I sindacati di Polizia

«Siamo all’assurdo e al limite della sopravvivenza» dichiara Rosario Trovato, segretario provinciale del Sindacato autonomo di polizia (Sap). «Da mesi denunciamo la follia di un sistema che vede oltre 800 migranti stipati in un impianto privo di reali divisioni strutturali tra Cas e Hotspot, presidiato unicamente da un’esigua manciata di poliziotti. I colleghi sono carne da macello in una vera e propria zona franca dominata da illegalità, armi improprie e soggetti pericolosi che si rifugiano nel Centro dopo aver commesso reati all'esterno».

Per il sindacato la struttura presenta delle difficoltà, esponendo i poliziotti a pericoli quotidiani che rischiano di sfociare in tragedia. «Non aspetteremo che ci scappi il morto per vedere un intervento concreto. Siamo anche pronti a depositare un esposto alla Procura di Cagliari affinché vengano accertate tutte le responsabilità di questa fallimentare e pericolosa gestione» prosegue Trovato.

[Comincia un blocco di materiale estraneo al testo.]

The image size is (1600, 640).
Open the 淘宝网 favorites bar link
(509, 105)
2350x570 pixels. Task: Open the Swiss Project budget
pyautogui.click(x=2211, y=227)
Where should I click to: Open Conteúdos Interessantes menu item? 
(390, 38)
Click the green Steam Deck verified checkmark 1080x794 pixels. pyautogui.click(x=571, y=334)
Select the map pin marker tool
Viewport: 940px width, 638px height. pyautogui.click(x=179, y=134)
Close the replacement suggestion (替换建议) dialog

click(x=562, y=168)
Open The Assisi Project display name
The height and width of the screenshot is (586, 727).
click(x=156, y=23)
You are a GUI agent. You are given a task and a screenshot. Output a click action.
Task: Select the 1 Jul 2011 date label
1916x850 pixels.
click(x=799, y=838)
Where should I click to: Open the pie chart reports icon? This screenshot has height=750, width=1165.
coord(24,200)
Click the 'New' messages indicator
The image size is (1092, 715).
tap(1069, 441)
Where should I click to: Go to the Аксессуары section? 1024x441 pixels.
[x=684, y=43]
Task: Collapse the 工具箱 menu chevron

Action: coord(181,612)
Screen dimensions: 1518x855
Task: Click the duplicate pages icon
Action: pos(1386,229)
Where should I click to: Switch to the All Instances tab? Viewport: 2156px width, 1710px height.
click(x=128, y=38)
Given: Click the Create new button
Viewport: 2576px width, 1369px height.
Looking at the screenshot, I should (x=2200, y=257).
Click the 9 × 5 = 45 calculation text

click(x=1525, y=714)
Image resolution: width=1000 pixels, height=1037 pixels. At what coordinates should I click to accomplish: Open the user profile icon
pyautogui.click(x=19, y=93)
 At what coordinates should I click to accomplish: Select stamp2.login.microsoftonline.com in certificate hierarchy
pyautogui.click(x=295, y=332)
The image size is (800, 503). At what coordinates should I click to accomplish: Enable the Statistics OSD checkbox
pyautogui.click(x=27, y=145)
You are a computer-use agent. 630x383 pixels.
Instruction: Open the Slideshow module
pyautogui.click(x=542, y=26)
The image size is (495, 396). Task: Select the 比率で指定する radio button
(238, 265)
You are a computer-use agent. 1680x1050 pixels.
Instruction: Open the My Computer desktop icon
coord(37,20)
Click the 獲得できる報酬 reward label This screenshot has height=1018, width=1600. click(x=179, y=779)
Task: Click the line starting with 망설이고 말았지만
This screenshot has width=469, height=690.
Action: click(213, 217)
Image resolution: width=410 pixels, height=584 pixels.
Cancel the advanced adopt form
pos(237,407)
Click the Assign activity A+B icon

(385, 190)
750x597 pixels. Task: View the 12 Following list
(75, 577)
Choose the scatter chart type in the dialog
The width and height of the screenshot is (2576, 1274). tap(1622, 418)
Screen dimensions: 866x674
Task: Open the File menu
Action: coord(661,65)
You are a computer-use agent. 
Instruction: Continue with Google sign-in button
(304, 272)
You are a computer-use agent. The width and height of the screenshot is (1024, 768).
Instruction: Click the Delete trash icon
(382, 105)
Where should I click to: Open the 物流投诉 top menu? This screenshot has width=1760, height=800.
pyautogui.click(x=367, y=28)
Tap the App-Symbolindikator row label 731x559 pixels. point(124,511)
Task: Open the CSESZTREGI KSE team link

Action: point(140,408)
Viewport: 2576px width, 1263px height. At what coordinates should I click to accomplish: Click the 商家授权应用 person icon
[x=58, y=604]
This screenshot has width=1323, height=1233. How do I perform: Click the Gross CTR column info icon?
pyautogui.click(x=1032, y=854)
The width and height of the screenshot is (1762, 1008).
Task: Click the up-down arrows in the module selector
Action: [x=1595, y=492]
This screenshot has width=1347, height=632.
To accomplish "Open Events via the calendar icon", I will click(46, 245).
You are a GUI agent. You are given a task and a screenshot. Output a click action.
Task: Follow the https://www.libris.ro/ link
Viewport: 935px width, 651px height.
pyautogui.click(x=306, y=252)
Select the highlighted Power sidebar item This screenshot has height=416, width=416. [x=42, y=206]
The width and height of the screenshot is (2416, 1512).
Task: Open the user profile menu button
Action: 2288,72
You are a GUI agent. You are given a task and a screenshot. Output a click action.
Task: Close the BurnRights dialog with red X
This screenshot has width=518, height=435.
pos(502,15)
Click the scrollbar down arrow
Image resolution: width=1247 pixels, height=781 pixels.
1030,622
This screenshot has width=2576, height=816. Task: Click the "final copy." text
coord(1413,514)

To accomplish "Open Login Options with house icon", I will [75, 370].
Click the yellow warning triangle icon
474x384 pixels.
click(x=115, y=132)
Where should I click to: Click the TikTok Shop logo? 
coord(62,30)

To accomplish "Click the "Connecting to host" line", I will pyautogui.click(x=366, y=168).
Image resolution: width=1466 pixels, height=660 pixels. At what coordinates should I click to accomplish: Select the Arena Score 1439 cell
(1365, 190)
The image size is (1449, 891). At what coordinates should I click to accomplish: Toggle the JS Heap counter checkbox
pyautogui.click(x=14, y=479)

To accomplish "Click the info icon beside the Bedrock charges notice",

Da tempo le organizzazioni della forze dell’ordine denunciano un sovraffollamento della struttura e le condizioni di vivibilità al suo interno. Una situazione che, per i sindacati, rende ancora più urgente una separazione fisica tra il Centro di accoglienza straordinaria e l’Hotspot, oltre l’invio di rinforzi straordinari.

La sindaca

Anche dal Comune di Monastir arriva la richiesta di condizioni di sicurezza adeguate per tutti, per gli operatori e gli stessi ospiti. «Condanno con fermezza quanto accaduto la notte scorsa, episodi di violenza come quello verificatosi non sono più tollerabili» dichiara la prima cittadina Paola Ugas, «Esprimo la mia piena vicinanza e solidarietà alle Forze di Polizia che quotidianamente operano in condizioni difficili per garantire sicurezza e ordine pubblico. La tutela degli operatori e della comunità deve essere una priorità. È necessario intervenire con urgenza, rafforzando i presidi e adottando tutte le misure necessarie».

Sbarchi continui

Intanto è sempre più emergenza sul fronte degli sbarchi, con centinaia di arrivi nell’ultima settimana concentrati soprattutto tra l’isola di Sant'Antioco, Porto Pino e Teulada. Martedì sera sono arrivati oltre 60 migranti, quasi tutti algerini o comunque nordafricani, alcuni direttamente nella spiaggia di Porto Pino in mezzo ai bagnanti. Altri 23 sono stati intercettati su un barchino dalla Guardia di Finanza in assetto Frontex e accompagnati al porto canale di Cagliari. Un altro gruppo arrivato sempre nella notte martedì a Porto Pino, si è messo in marcia sulla provinciale per Sant'Anna Arresi, dove è stato intercettato dai carabinieri a Is Pillonis. Sbarchi che stanno mettendo a dura prova le forze dell’ordine con Polizia e carabinieri che vengono impegnati per la scorta dei mezzi dai punti di approdo per accompagnare i mezzi della ditta convenzionata fino al centro di prima accoglienza di Monastir.

Il meteo

Situazione che dovrebbe migliorare a partire da oggi grazie all’arrivo del maestrale, che rende più complicata la traversata lunga 130 miglia dalle coste algerine a quelle sarde, anche se è capitato più volte di assistere a sbarchi anche con il mare in condizioni non ottimali. Intanto sulle coste restano i segni degli sbarchi, dai tantissimi barchini ammassati nel porto commerciale di Sant'Antioco, Porto Pino e Teulada. Per non parlare di quelli abbandonati nella seconda spiaggia di Porto Pino ormai sommersi dalla sabbia, con grossi pericoli per chi frequenta le spiagge. Sono tante le segnalazioni anche di indumenti e borse abbandonate sulla costa da parte dei gruppi che arrivano con tanto di indumenti di ricambio.